There is something different from all previous episodes - the Fed now pays interest on excess reserves, which are the other side of the balance sheet to QE. This is why the Fed is running massive deficits, and that money has to go somewhere. It must be boosting liquidity somehow.
I personally think the Ukraine War going nuclear will ultimately crash the economy. It won't be any internal market dynamics.
Possible reasons to add to Derek. Reason 3, there is a FedPut in the stock market (psychology and/or direct or indirect stock market influence). Reaaon 4, the stock market is disconnected from mainstreet so the two are no longer connected. Reason 5, could the stock market eventually be heading to a crack-up boom?
Back to work guys..... could the chip friction between the US and China become the Black Swan event spoken of in ancient tails?
PRC is banning export of gallium and germanium, two components of chips. That's what happens when you outsource your supply chains for everything to make a few hundred billion, de-industrialize the US and run the biggest trade deficits in history. Nothing to see here, folks. I buy a pound of lead and an ounce of gold every month for years...

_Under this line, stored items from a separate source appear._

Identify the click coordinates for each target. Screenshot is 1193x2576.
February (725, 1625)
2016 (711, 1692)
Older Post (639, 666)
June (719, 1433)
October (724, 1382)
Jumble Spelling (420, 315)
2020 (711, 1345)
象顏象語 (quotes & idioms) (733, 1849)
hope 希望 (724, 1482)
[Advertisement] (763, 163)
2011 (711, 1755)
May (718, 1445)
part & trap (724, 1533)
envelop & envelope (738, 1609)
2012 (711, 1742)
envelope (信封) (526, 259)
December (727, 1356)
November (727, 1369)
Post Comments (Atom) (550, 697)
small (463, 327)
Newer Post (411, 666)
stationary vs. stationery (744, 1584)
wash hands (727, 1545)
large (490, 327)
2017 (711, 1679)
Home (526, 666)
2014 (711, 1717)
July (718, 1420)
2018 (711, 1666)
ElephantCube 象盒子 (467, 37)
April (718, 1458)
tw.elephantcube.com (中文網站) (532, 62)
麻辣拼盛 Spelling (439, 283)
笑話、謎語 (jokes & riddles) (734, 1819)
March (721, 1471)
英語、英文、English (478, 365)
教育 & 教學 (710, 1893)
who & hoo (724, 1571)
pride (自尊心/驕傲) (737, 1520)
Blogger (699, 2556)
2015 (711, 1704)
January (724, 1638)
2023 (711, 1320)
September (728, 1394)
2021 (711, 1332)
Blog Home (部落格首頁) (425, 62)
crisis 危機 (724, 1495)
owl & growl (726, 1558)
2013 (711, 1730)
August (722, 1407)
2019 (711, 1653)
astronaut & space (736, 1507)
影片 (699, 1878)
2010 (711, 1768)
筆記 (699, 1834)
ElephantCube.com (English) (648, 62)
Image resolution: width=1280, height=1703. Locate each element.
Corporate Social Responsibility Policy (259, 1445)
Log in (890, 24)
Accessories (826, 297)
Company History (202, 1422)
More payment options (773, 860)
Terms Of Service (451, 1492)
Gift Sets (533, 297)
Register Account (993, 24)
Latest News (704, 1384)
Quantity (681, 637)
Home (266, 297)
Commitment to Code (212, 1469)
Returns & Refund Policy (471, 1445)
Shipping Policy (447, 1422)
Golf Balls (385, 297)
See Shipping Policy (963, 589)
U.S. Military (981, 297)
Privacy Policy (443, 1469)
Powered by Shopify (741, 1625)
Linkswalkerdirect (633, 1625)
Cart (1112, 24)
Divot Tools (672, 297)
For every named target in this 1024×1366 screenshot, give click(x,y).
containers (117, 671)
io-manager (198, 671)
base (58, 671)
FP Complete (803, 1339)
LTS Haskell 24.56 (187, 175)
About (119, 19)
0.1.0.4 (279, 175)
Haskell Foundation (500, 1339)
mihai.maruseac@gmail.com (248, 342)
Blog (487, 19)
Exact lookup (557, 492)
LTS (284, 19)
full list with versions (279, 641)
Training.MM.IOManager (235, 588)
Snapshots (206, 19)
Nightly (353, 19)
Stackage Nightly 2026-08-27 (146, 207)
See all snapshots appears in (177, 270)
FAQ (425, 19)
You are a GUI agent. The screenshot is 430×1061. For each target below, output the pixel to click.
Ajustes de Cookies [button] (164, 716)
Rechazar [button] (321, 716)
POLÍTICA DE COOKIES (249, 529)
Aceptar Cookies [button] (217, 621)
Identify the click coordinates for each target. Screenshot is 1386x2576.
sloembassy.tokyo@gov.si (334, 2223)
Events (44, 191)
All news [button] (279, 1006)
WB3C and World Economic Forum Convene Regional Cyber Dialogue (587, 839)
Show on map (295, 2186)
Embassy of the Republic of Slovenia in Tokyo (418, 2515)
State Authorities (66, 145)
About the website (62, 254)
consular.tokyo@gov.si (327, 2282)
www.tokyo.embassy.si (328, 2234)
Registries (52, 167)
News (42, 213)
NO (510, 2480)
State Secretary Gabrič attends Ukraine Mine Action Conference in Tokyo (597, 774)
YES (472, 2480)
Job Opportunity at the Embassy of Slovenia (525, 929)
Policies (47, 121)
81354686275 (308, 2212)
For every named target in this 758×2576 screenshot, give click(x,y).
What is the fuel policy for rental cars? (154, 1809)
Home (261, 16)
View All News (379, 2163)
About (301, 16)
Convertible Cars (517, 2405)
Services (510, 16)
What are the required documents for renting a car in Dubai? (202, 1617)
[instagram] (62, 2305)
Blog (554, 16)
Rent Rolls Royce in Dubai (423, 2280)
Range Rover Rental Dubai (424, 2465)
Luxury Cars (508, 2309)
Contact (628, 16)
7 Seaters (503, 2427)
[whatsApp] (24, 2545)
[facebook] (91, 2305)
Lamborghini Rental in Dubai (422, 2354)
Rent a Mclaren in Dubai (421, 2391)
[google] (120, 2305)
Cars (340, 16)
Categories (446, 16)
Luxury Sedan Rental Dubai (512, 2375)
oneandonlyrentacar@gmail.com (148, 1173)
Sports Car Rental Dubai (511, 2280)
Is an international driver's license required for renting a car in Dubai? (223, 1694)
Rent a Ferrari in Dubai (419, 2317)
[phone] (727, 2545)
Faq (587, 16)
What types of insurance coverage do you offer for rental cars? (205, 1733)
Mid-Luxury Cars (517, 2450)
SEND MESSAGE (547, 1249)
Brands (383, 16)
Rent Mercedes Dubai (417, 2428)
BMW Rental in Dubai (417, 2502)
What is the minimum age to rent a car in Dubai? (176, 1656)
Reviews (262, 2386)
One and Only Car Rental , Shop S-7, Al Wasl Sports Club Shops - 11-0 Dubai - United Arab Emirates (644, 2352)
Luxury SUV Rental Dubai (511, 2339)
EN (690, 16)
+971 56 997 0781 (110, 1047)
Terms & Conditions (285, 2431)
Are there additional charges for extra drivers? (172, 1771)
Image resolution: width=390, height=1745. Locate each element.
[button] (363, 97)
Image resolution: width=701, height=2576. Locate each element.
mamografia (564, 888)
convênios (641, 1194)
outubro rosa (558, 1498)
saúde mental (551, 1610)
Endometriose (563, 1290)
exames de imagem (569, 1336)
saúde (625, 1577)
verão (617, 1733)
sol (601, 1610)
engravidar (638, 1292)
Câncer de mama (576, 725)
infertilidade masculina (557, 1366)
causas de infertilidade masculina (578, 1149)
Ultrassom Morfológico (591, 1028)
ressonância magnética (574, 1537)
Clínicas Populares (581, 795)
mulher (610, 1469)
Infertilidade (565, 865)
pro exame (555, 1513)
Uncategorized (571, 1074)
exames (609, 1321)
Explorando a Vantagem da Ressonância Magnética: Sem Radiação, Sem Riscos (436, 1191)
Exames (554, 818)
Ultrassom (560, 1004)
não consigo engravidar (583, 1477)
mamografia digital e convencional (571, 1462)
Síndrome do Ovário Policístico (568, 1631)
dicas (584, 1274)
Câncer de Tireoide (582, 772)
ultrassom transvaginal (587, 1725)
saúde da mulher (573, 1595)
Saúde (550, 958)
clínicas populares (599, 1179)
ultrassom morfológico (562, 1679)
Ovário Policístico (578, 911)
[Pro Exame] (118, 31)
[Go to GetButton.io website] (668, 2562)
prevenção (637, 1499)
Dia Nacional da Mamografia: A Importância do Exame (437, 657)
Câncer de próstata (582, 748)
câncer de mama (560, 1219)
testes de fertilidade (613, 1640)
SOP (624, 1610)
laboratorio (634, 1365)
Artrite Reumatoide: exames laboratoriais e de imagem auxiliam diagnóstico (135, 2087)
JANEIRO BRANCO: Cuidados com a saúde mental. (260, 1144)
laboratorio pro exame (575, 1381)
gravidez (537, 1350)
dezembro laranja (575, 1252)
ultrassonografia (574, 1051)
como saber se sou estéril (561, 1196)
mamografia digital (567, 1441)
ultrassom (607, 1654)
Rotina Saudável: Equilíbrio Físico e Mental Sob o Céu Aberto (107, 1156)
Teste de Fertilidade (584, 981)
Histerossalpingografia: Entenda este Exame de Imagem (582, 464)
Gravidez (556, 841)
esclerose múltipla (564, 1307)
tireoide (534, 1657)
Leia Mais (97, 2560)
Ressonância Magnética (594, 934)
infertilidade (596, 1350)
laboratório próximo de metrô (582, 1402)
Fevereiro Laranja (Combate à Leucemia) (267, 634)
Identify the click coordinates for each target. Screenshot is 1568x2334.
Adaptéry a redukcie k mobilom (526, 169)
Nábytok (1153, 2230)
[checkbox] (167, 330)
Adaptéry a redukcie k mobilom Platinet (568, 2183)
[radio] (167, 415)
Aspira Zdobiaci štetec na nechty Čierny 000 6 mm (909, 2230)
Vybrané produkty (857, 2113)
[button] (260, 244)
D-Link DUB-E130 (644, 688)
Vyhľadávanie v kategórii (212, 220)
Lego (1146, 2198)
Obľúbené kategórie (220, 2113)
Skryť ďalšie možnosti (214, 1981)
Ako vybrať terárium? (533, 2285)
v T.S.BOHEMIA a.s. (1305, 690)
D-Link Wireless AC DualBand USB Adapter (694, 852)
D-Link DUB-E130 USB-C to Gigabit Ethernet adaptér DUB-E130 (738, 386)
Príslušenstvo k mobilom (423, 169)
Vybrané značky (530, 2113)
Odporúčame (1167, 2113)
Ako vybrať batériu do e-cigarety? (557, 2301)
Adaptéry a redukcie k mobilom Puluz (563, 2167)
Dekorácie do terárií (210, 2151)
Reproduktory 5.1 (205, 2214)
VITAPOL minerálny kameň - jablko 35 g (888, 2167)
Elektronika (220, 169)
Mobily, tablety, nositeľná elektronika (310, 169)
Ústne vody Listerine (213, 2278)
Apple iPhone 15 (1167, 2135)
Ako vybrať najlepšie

Life goes in cycles. The economy also goes in cycles. And the market is a reflection of that. This cycle lasted way more than a normal one due to extraordinary government intervention, but that was reversed a year ago. The damage is already done and the economy is fatally condemned to slow down, we can see that in many indicators, basically all alarms are blinking red. Why the market hasn’t collapsed? Probably because after 14 years of gains people refuse to believe that it is finished. I met a guy on Friday, former CEO of a very well known brand that belongs to Unilever, that is retired since I first met him 20 years ago. He is probably 79 or 80, and he has all his portfolio in equities! When I started talking he look at me with scared eyes and confess that he was 100% equities because he did so well in the past.
After where are we coming from, there is going to be a landing of course, and it cannot be soft, it will necessary be hard. Very hard. May be in 2 or 3 months, maybe in 6 months, no more than that.
The only justifications for this valuations, is very high inflation (equities are a hedge to inflation in the long term), but we are seeing the opposite. Inflation is collapsing. We are seeing deflation in some sectors like food or rentals. And we better avoid the “credit” issue with the regional and local banks. Credit is closed. How the economy is going to work without credit to the small business?
I see it very clear. The question is when the crash will start?
Who’s lying? The bond market or BlackRock’s Aladdin?